Task brief :: What is needed is an exact copy of every line from the one containing "How do I perform: Open" through the end of the entries; please set it down without any pictures.

[[ Extracted entries, beginning ]]

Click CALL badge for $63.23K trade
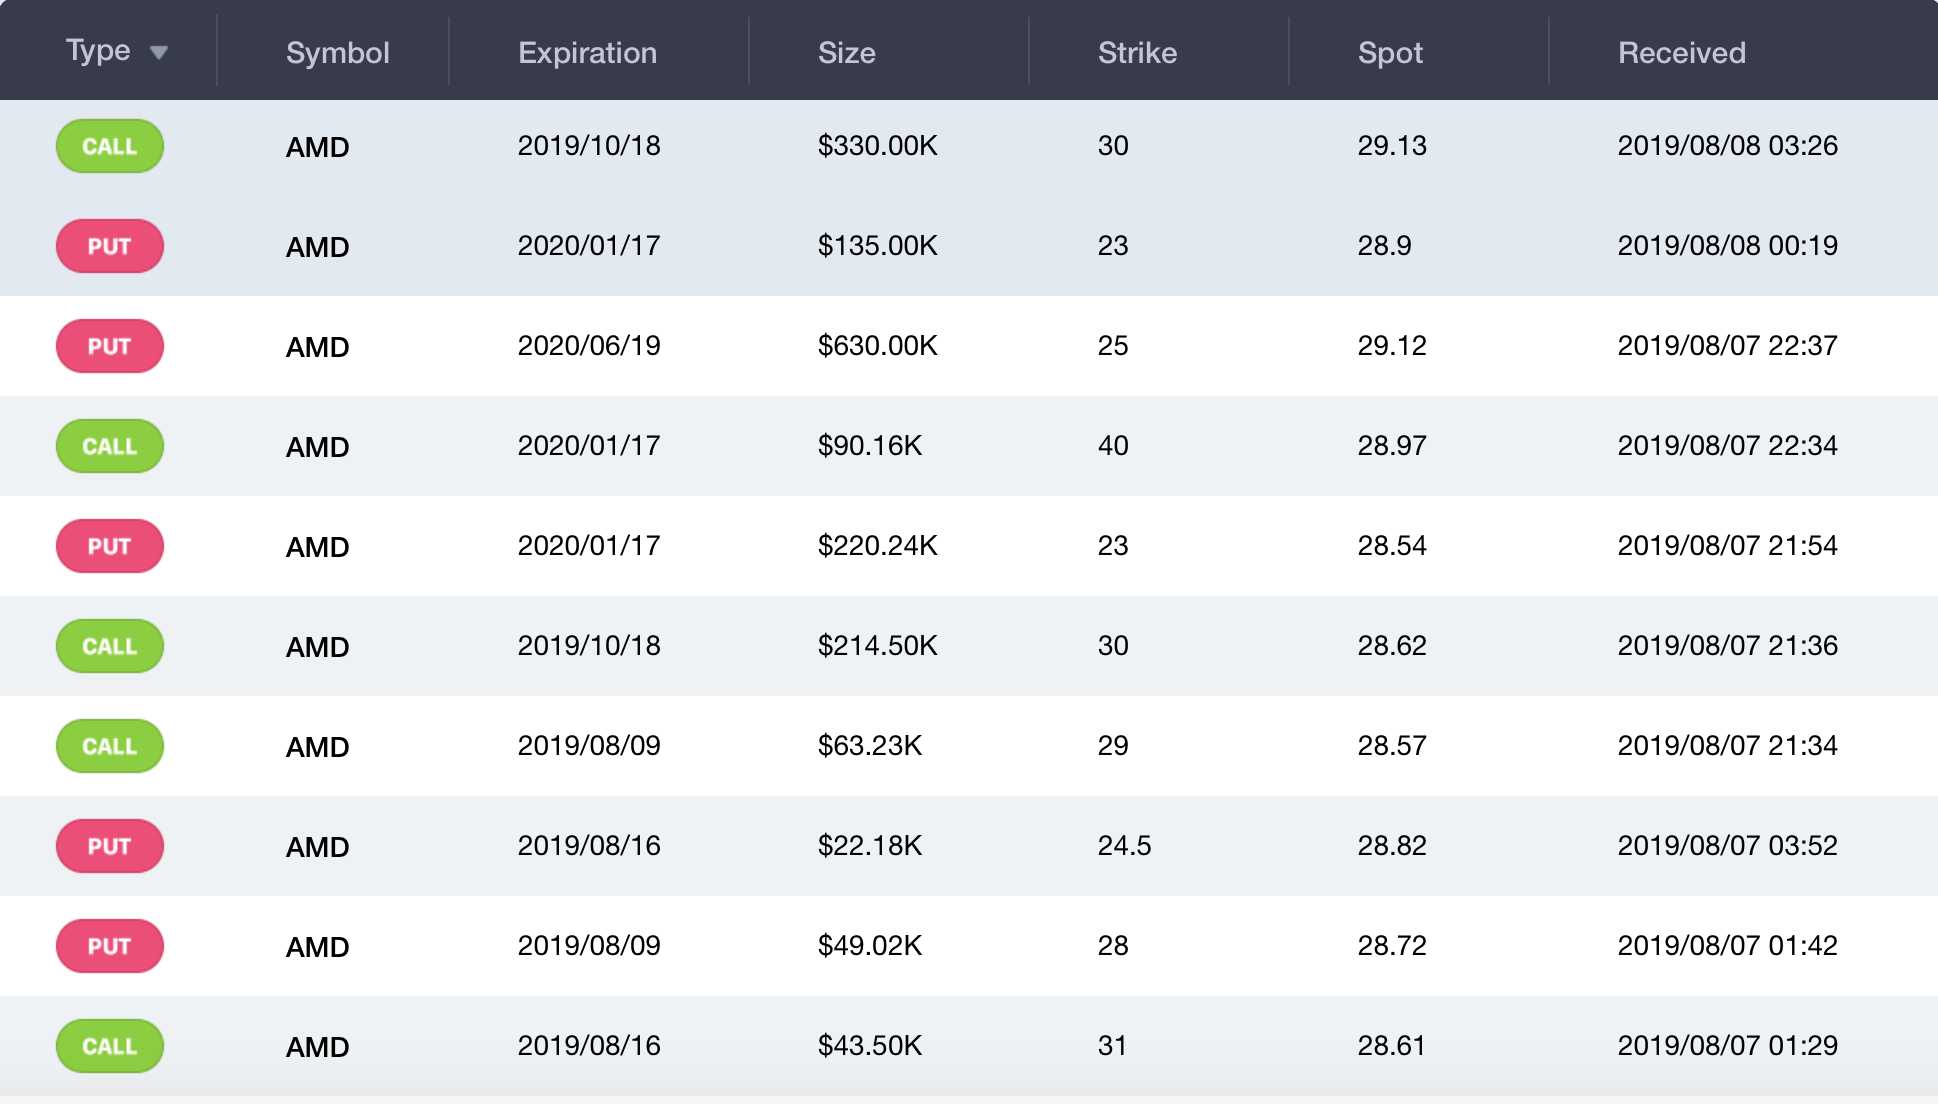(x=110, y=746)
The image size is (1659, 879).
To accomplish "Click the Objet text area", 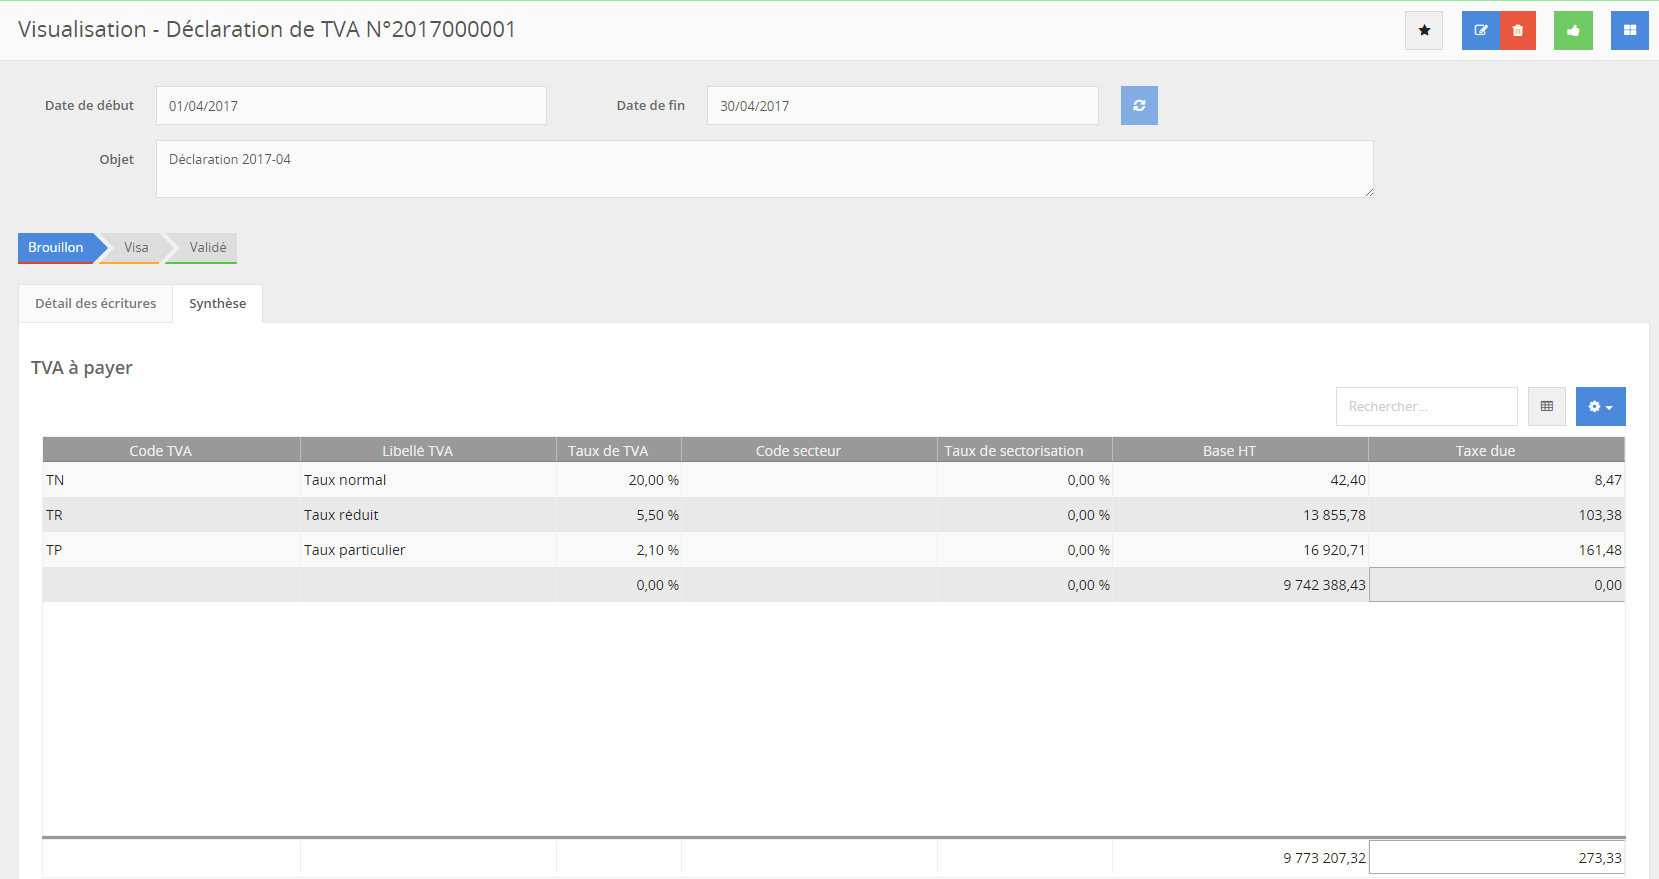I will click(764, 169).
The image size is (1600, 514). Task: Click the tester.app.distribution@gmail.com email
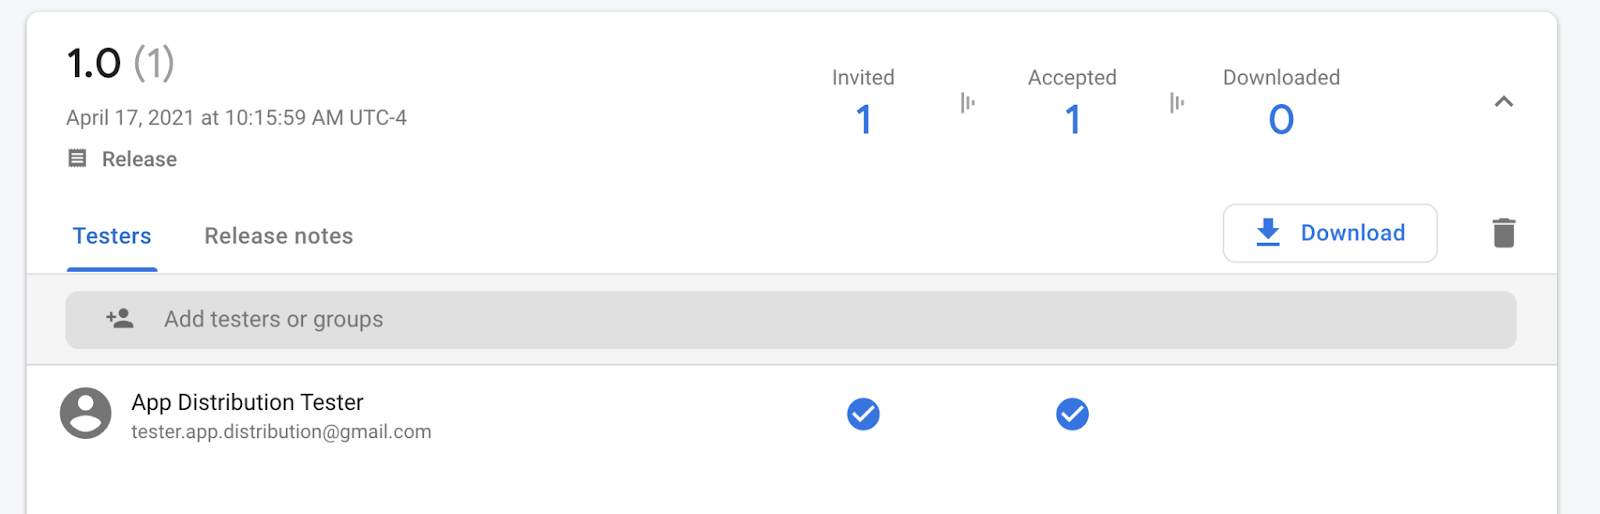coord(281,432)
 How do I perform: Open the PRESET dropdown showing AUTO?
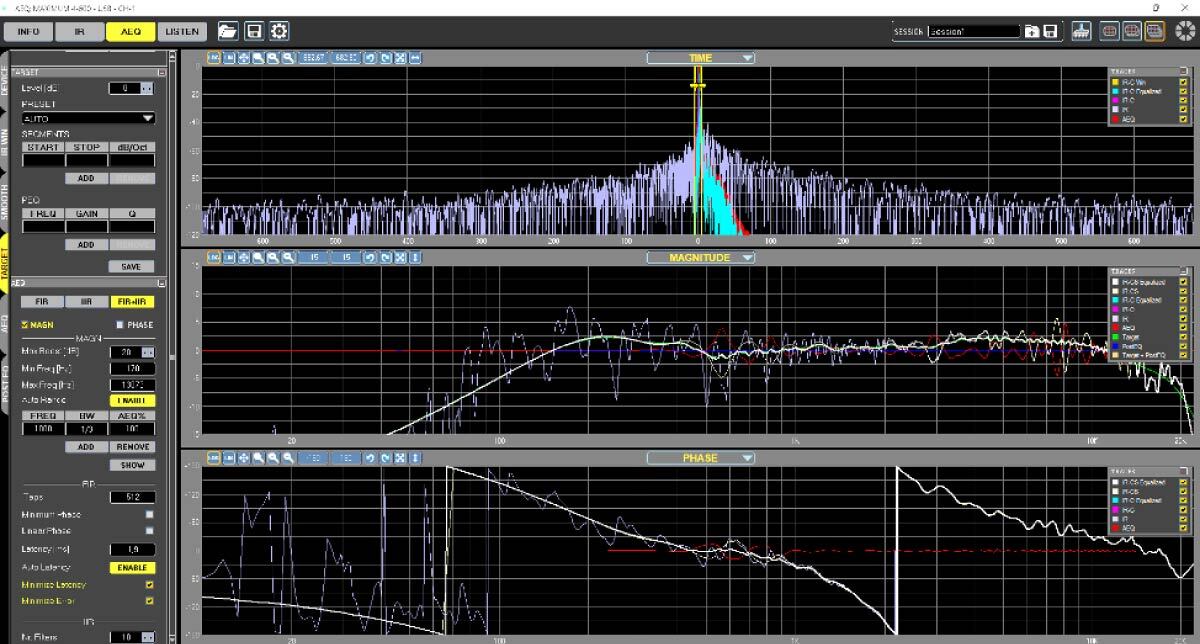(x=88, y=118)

[[ Extracted entries, end ]]

Solution for this problem ::
 How do I perform: Open the PRESET dropdown showing AUTO?
(x=88, y=118)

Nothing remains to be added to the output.